Territories

I had no idea that there is a place in North America that is French. Euros, overly-voweled language, garlic-encrusted baguettes (probably), the works. The islands of St Pierre and Miquelon were settled by the French back before people of the requisite paleness had laid claim to everything, and perhaps because it’s at the arse-end of nowhere (a very picturesque nowhere, it has to be said) it was never disputed by people who like their cheese like they like their democracy – petro-chemical based.

4 Comments

  1. Posted November 25, 2006 at 2:49 am | Permalink

    And somehow your cheese isn’t? What do your cows eat, carbon dioxide? I’ll bet they eat much the same as ours: corn and soybeans. European farmers aren’t magic. They still have to feed their cows with something. Not everything in Europe is grown organically.

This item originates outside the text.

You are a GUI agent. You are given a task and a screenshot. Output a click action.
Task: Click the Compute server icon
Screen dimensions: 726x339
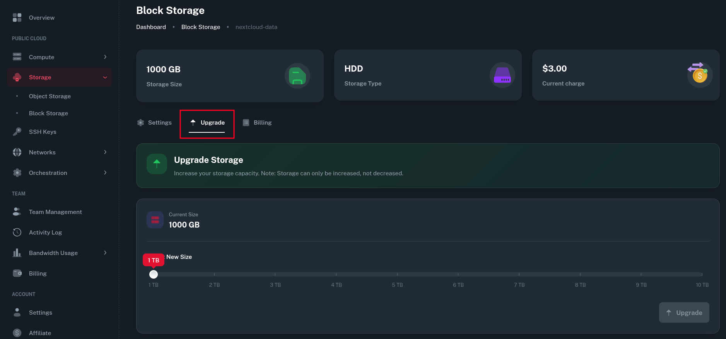click(x=17, y=57)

    Mind you it’s not good that we do this, don’t get me wrong.

  2. Paul
    Posted November 25, 2006 at 8:30 am | Permalink

    The difference I was alluding to is that American cheese tastes like it skips that troublesome cow step and is made directly from the oil derivatives :)

  3. Posted November 25, 2006 at 10:43 pm | Permalink

    Where were you buying cheese in the US? If you are referring to “American” cheese, that yellow-orange vinyl-looking stuff, in Europe you wouldn’t be allowed to even label such food as cheese. That stuff is in fact just whipped and dried grease. If you were to try and sell that in Europe, the best the label could say would be something like “cheese-like” or “cheese-substitute”.

    There is actually awesome cheese available all over, it’s just that for some reason a lot of Americans have never tasted it or wouldn’t know what it was if it bit them on the *ss.

  4. Paul
    Posted November 25, 2006 at 11:00 pm | Permalink

    Very true – we were always quite fond of the cheese counter at Whole Foods, though it always irked me that some of the expensive fancy cheeses there would just be some cheese in the UK :)

    There’s probably another post in here, but I was always struck by the division in food, where you could get the very best and the very worst (twinkies, anyone?), but very little in-between.